Shi Family Grand Courtyard (Tiānjīn Shí Jiā Dà Yuàn, 天津石家大院) is situated in Yangliuqing, Xiqing District, which is the former residence of wealthy merchant Shi Yuanshi – the 4th son of Shi Wancheng, one of the eight great masters in Tianjin. First built in 1875, it covers over 6,000 square meters, including large and small yards and over 200 folk houses, a theater and over 275 rooms that served as apartments and places of business and worship for this powerful family. Shifu Garden, which finished its expansion in October 2003, covers 1,200 square meters, incorporates the elegance of imperial garden and delicacy of south garden. Now the courtyard of Shi family covers about 10,000 square meters, which is called the first mansion in North China. Now it serves as the folk custom museum in Yangliuqing, which has a large collection of folk art pieces like Yanliuqing New Year pictures, brick sculpture.

Shi's ancestor came from Dong'e County in Shandong, engaged in water transport of grain. As the wealth gradually accumulated, the Shi Family moved to Yangliuqing and bought large tracts of land and set up their residence. Shi Yuanshi came from the fourth generation of the family, who was a successful businessman and a good household manager, and the residence was thus enlarged for several times until it acquired the present scale. It is believed to be the first mansion in the west of Tianjin.

The residence is symmetric based on the axis formed by a passageway in the middle, on which there are four archways. On the east side of the courtyard, there are traditional single-story houses with rows of rooms around the four sides, which was once the living area for the Shi Family. The rooms on north side were the accountants' office. On the west are the major constructions including the family hall for worshiping Buddha, theater and the south reception room.
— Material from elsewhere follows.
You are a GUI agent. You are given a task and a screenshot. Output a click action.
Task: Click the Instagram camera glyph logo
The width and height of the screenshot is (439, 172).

On both sides of the residence are side yard rooms for maids and servants.

Today, the Shi mansion, located in the township of Yangliuqing to the west of central Tianjin, stands as a surprisingly well-preserved monument to China's pre-revolution mercantile spirit. It also serves as an on-location shoot for many of China's popular historical dramas. Many of the rooms feature period furniture, paintings and calligraphy, and the extensive Shifu Garden.

Part of the complex has been turned into the Yangliuqing Museum, which includes displays focused on symbolic aspects of the courtyards' construction, local folk art and customs, and traditional period furnishings and crafts.